Group meetings vanished when the pandemic struck in mid-March, hitting the high-end, full-service hotels the hardest. Those hotels stayed roughly a third filled through most of the pandemic months before ending the year at about a quarter full.

Many hotels closed temporarily, and some never reopened. As a result, lenders became hotel owners while bargain buyers found success in snapping up properties at hefty discounts.

Leisure travelers took to the roads rather than flying, which helped limited-service hotels survive. Economy hotels performed the best, particularly those along interstates, in suburban areas and in small-town hotels. Travelers seemed to favor beach and mountain destinations.

Lower demand across the board, however, pushed average occupancy to 44%, 22 percentage points lower than 2019, which was an all-time high, said Jan Freitag, CoStar’s national director for hospitality analytics.
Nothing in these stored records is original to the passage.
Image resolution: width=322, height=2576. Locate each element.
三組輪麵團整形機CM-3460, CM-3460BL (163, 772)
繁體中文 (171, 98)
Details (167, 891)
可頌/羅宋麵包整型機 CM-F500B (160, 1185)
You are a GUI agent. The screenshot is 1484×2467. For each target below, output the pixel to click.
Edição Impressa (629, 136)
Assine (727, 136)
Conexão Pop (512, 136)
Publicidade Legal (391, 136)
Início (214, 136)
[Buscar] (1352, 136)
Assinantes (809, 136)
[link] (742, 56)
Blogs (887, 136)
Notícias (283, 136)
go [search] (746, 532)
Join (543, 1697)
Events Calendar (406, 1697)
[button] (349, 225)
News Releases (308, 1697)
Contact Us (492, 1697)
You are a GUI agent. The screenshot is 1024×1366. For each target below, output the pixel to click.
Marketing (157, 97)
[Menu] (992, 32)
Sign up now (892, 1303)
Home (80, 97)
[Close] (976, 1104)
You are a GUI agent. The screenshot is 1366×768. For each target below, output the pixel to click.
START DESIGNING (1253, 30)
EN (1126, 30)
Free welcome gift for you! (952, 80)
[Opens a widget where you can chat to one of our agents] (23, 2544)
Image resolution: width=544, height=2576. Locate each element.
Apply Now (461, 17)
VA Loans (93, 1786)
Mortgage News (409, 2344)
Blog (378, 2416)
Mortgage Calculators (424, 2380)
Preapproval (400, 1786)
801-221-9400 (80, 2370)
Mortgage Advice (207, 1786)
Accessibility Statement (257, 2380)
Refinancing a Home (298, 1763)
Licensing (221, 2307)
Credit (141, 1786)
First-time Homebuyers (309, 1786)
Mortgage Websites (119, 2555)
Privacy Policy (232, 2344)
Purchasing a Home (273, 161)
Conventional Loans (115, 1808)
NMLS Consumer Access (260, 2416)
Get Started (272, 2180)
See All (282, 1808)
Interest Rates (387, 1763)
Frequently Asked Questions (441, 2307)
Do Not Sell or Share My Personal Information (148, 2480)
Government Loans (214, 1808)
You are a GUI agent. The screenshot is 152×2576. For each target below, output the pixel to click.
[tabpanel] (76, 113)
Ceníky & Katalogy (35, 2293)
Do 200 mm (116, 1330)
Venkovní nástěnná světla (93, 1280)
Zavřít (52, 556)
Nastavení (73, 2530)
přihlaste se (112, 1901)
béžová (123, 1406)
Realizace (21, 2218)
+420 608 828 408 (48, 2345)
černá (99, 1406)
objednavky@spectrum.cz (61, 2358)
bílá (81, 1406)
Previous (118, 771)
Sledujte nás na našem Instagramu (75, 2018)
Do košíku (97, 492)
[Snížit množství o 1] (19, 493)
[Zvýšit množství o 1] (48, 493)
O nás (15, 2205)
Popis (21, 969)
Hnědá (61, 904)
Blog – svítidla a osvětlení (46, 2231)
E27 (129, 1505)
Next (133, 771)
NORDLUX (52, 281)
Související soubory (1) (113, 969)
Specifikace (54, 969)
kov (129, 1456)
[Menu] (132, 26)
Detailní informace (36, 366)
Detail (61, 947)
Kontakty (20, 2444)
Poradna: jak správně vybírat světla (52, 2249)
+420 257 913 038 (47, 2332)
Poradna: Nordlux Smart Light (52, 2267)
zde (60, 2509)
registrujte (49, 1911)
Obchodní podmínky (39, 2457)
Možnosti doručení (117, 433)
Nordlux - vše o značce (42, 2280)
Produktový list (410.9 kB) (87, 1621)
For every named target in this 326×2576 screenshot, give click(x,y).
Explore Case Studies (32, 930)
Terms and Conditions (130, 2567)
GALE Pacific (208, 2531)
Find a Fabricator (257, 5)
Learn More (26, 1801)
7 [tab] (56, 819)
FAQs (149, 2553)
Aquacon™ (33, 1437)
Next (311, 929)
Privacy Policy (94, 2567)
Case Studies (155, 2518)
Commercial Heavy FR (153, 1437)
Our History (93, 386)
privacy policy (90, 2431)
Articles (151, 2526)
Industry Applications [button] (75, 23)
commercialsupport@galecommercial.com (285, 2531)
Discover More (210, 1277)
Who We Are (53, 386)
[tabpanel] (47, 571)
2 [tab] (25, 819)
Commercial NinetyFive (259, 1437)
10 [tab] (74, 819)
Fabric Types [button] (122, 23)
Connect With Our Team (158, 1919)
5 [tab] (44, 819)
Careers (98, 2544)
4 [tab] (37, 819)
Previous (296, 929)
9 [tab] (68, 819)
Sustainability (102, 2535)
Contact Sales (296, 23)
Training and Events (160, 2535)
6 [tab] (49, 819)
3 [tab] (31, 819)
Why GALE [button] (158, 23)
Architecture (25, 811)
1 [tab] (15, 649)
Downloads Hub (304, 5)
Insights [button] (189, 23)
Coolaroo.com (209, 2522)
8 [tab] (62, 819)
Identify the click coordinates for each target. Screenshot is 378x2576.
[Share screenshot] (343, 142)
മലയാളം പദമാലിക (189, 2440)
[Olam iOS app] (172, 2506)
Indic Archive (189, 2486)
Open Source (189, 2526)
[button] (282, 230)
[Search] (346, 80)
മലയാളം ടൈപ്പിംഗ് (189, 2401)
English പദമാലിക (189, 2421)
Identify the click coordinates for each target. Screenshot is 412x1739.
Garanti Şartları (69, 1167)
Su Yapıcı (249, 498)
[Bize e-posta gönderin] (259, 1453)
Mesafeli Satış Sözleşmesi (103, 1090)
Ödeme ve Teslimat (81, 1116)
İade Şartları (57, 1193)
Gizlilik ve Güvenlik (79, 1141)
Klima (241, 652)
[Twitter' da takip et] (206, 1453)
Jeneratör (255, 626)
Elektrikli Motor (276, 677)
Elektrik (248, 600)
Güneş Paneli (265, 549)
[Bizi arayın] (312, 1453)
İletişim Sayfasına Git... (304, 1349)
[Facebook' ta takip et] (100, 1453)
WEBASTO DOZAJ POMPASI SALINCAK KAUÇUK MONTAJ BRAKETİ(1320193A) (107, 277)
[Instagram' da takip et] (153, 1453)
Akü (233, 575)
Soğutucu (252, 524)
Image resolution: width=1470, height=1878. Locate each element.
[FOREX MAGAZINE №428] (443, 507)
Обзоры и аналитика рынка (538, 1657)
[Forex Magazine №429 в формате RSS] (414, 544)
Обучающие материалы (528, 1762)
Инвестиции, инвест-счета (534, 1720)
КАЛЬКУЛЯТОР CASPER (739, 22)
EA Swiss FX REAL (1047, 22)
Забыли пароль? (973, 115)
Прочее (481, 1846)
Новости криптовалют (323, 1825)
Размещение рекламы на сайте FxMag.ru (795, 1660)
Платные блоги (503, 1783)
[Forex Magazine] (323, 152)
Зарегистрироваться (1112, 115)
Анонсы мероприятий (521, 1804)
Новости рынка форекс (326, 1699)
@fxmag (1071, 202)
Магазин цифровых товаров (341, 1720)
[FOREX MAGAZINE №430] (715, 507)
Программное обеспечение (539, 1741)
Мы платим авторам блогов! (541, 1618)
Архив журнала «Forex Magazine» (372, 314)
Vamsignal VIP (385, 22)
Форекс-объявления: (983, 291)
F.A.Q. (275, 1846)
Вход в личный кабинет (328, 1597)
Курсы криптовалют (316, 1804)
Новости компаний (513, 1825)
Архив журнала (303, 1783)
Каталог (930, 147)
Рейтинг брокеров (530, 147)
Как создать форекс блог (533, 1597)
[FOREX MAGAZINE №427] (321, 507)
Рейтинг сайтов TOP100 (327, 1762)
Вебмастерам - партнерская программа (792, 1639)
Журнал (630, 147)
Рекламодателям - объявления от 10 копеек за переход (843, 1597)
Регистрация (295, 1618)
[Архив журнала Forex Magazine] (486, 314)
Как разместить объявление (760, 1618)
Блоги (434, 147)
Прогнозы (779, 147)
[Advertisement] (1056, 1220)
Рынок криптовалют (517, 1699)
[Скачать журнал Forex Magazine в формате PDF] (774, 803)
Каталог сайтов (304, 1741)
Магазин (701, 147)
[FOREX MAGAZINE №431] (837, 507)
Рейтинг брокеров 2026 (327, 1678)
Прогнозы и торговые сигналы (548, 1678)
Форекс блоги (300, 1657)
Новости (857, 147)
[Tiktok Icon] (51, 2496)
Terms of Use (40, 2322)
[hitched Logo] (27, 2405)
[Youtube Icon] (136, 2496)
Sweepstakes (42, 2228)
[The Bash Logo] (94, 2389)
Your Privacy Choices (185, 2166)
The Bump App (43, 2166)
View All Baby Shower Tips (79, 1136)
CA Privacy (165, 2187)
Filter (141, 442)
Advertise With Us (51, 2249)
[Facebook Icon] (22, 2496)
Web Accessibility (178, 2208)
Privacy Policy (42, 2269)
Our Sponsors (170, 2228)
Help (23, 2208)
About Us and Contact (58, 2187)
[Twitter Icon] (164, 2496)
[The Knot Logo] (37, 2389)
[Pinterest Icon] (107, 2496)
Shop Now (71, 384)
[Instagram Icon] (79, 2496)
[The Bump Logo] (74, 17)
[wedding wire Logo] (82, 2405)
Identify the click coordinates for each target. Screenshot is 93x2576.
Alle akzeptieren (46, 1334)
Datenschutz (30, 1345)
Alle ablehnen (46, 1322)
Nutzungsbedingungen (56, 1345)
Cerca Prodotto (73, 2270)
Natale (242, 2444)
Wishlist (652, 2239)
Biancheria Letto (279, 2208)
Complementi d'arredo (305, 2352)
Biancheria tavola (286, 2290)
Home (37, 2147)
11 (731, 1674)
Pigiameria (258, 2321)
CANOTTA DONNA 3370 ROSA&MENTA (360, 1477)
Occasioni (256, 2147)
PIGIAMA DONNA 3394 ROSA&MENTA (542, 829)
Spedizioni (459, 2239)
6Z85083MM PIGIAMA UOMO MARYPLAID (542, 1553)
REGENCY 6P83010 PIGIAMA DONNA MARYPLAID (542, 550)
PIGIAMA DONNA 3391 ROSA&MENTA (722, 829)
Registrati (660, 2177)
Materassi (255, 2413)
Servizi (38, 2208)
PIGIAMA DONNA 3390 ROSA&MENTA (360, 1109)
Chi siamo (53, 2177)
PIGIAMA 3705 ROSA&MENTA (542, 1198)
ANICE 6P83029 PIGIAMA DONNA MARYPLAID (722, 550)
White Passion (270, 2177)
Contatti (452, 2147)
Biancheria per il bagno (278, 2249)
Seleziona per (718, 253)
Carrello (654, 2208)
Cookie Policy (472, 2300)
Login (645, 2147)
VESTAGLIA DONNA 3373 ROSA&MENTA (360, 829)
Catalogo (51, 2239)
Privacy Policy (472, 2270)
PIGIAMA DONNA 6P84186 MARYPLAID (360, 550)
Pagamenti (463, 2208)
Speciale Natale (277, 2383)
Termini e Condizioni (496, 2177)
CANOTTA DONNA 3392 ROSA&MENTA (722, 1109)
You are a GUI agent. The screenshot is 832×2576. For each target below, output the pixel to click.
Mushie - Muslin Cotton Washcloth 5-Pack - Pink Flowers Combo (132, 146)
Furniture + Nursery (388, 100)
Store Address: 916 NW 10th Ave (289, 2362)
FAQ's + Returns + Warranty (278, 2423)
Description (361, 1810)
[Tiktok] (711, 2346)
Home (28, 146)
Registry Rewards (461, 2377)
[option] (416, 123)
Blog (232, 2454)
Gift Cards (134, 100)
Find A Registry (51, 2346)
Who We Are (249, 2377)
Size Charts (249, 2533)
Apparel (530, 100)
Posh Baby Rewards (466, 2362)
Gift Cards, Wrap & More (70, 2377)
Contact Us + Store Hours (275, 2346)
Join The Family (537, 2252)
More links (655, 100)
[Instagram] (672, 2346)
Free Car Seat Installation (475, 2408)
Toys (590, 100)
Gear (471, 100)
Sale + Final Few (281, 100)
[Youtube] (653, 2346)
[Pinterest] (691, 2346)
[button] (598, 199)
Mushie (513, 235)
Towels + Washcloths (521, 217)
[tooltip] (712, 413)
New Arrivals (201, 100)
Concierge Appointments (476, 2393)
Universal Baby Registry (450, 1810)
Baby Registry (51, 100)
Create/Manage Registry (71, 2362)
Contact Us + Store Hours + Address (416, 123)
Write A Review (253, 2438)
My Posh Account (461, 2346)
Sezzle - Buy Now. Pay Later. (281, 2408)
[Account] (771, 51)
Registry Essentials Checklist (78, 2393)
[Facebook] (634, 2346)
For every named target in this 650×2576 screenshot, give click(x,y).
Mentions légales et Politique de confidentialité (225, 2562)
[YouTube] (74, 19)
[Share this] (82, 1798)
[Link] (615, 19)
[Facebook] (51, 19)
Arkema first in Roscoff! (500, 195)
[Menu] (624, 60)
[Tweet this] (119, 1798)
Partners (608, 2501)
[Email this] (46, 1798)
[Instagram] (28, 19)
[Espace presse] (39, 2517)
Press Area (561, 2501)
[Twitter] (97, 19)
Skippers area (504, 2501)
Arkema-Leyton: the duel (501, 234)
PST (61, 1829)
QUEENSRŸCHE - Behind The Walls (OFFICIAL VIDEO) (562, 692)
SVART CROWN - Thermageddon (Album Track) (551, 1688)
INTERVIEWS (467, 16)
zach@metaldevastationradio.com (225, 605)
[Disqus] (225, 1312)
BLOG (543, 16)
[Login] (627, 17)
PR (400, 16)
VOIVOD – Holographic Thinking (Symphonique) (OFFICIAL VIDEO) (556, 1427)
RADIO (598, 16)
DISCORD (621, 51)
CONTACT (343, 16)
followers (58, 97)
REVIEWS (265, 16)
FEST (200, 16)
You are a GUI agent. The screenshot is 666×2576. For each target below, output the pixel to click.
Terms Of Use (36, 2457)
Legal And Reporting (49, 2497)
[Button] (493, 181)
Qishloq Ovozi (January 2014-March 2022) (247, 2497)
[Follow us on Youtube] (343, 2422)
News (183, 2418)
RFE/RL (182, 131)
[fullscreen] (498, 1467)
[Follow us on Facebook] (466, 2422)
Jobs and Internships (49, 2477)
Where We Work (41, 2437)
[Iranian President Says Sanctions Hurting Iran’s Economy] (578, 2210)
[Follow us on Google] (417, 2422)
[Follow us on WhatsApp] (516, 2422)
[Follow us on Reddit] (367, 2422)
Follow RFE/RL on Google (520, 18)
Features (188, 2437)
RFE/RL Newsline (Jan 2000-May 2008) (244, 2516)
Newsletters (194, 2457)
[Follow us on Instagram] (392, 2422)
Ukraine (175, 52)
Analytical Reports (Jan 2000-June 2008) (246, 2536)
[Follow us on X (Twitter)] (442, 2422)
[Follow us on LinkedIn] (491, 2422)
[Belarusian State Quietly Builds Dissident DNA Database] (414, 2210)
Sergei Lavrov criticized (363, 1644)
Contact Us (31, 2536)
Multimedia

Revenue per available room for upper-end hotels was down more than 50% for the year. Freitag said that revenue per available room at limited-service hotels was down 30% to 50%. Last April, revenue per available room was 80% lower than in 2019, the worst decline in STR’s 36-year history of tracking hotel data.

“It is clear that the recovery for the upper-end hotels can only happen after mass vaccinations and mass immunization is in place,” he said. “The 2020 results will take a while to repair, especially since these low occupancies give hoteliers little to no pricing power.”

STR’s forecast has group U.S. business beginning to come back in the third quarter if vaccines reach the federal government’s distribution goal of most people being vaccinated by summer.